TASK OBJECTIVE: Pull out every line of the material that contains the string "width", and list those lines.

##### PROVIDED RECORDS

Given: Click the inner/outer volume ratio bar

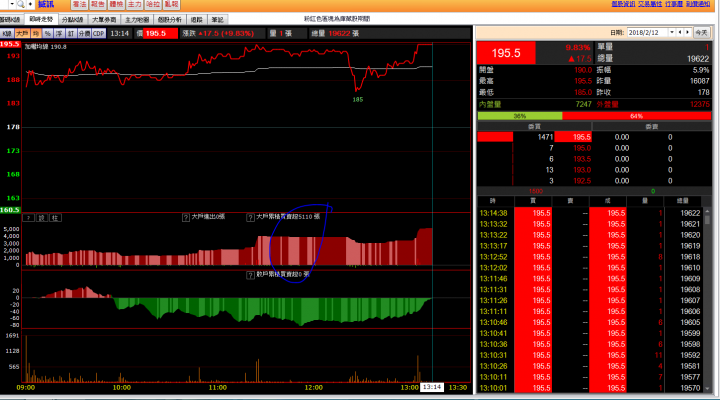Looking at the screenshot, I should pyautogui.click(x=594, y=116).
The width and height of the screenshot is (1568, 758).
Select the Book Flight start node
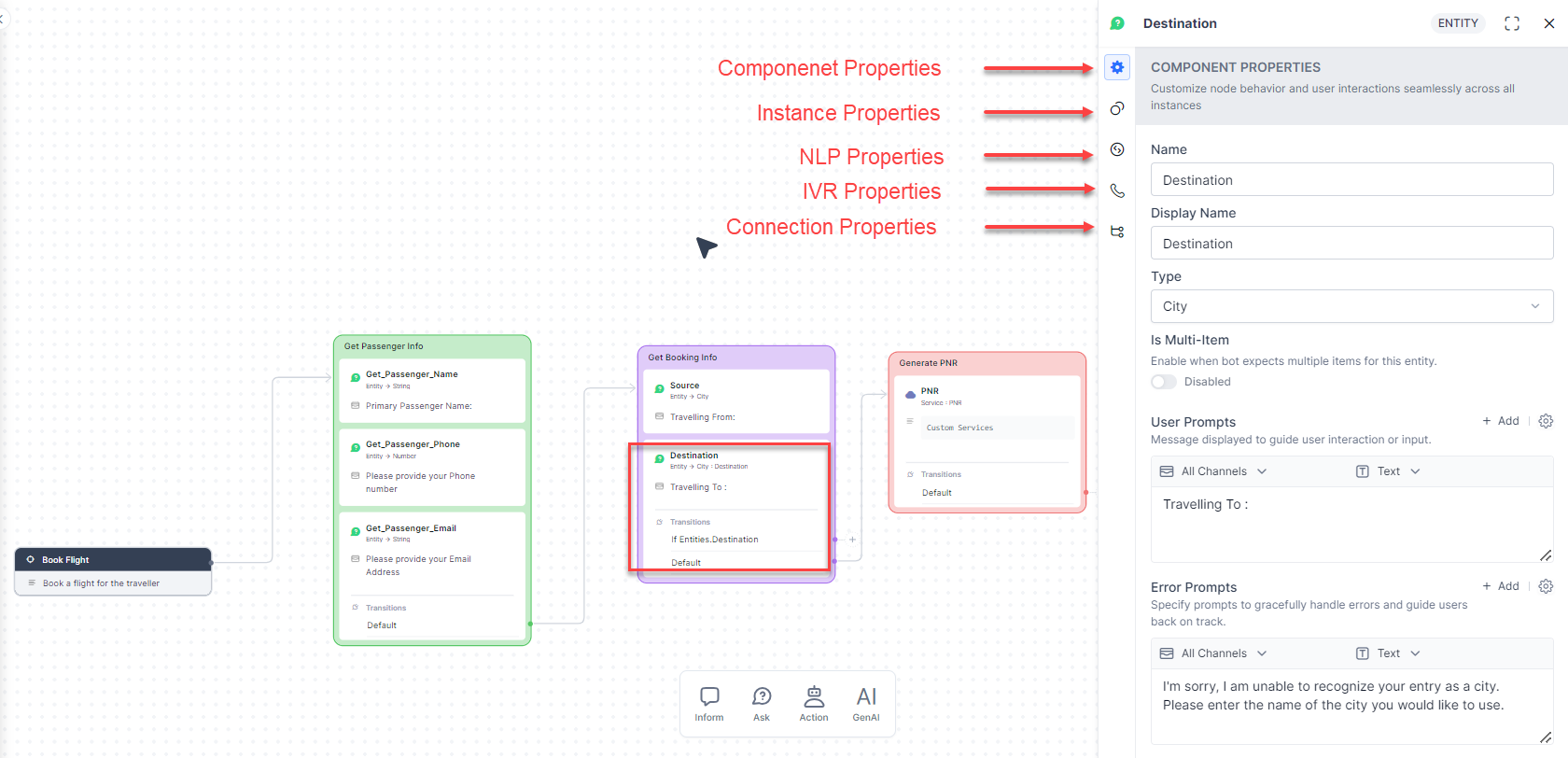pos(113,560)
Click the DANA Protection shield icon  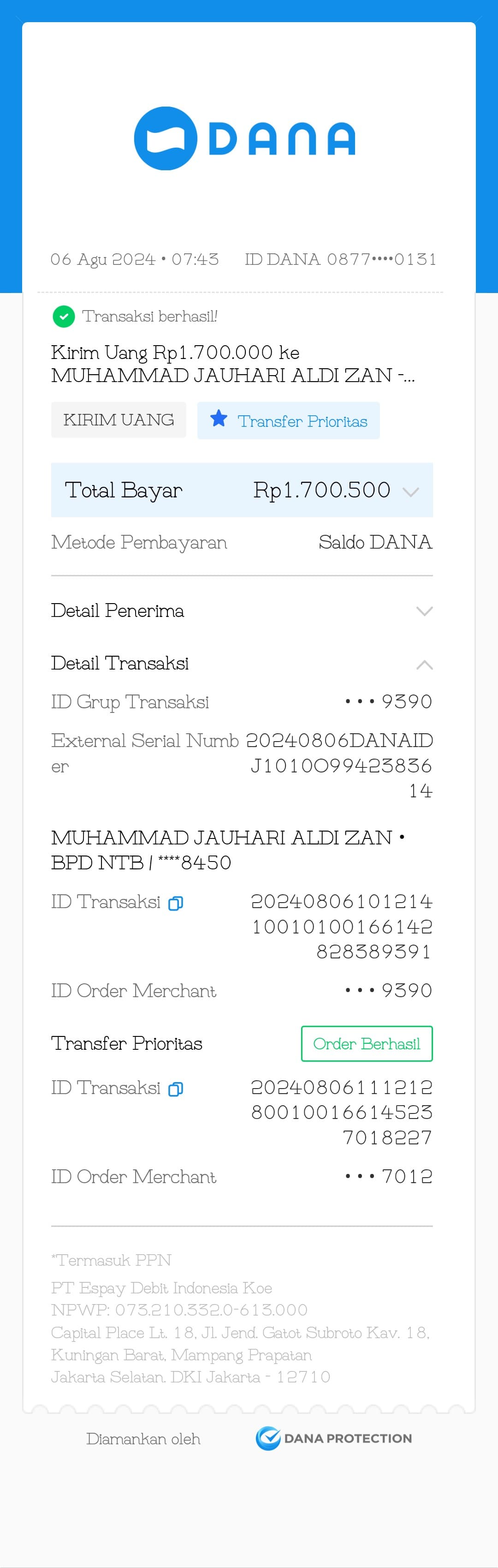(x=267, y=1438)
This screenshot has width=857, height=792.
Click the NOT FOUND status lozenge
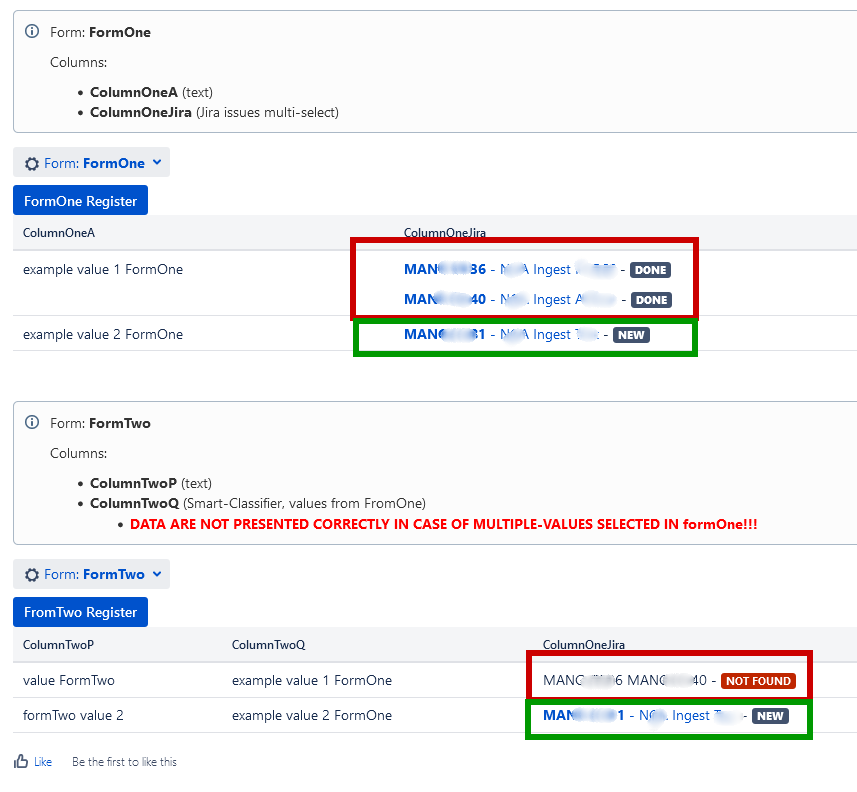coord(758,680)
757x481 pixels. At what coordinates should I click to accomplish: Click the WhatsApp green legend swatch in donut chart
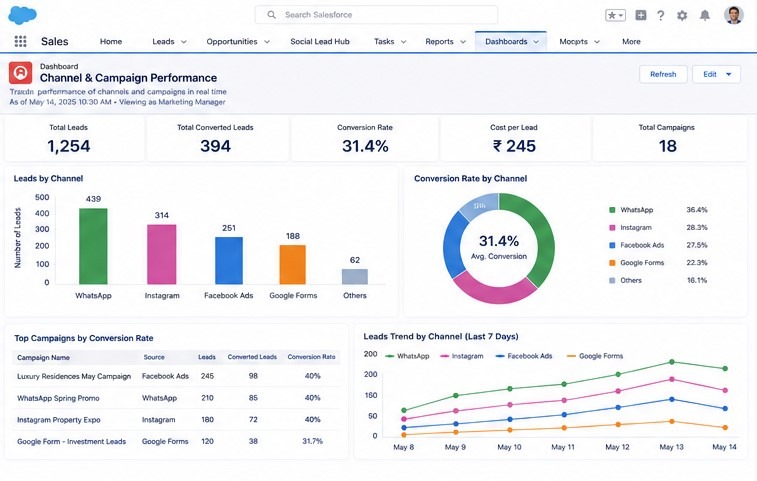612,210
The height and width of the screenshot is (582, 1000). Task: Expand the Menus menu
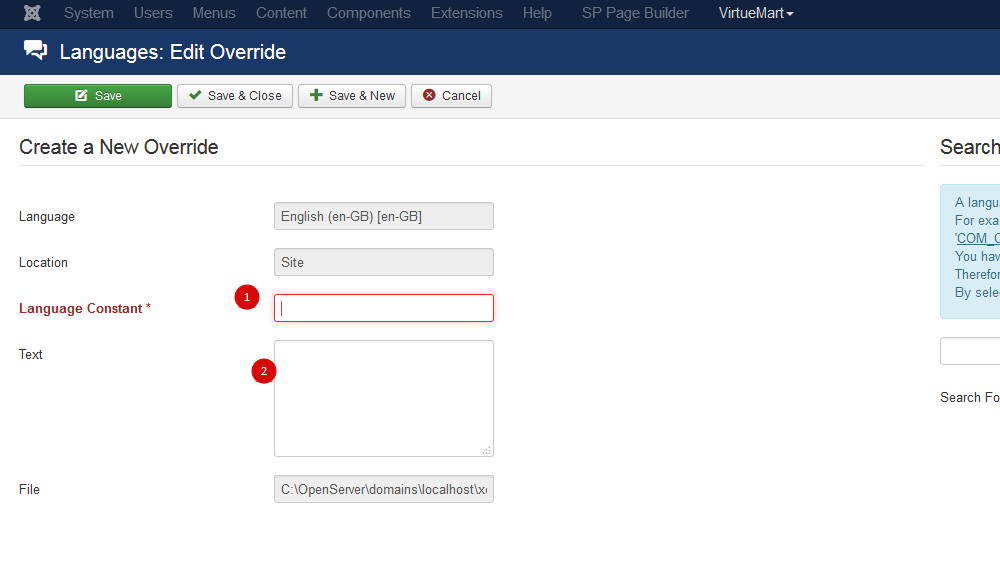coord(214,13)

##########

EXERCISE SOLUTION:
The width and height of the screenshot is (1568, 758).
This screenshot has width=857, height=792.
The height and width of the screenshot is (582, 1000). Task: Expand the Menus menu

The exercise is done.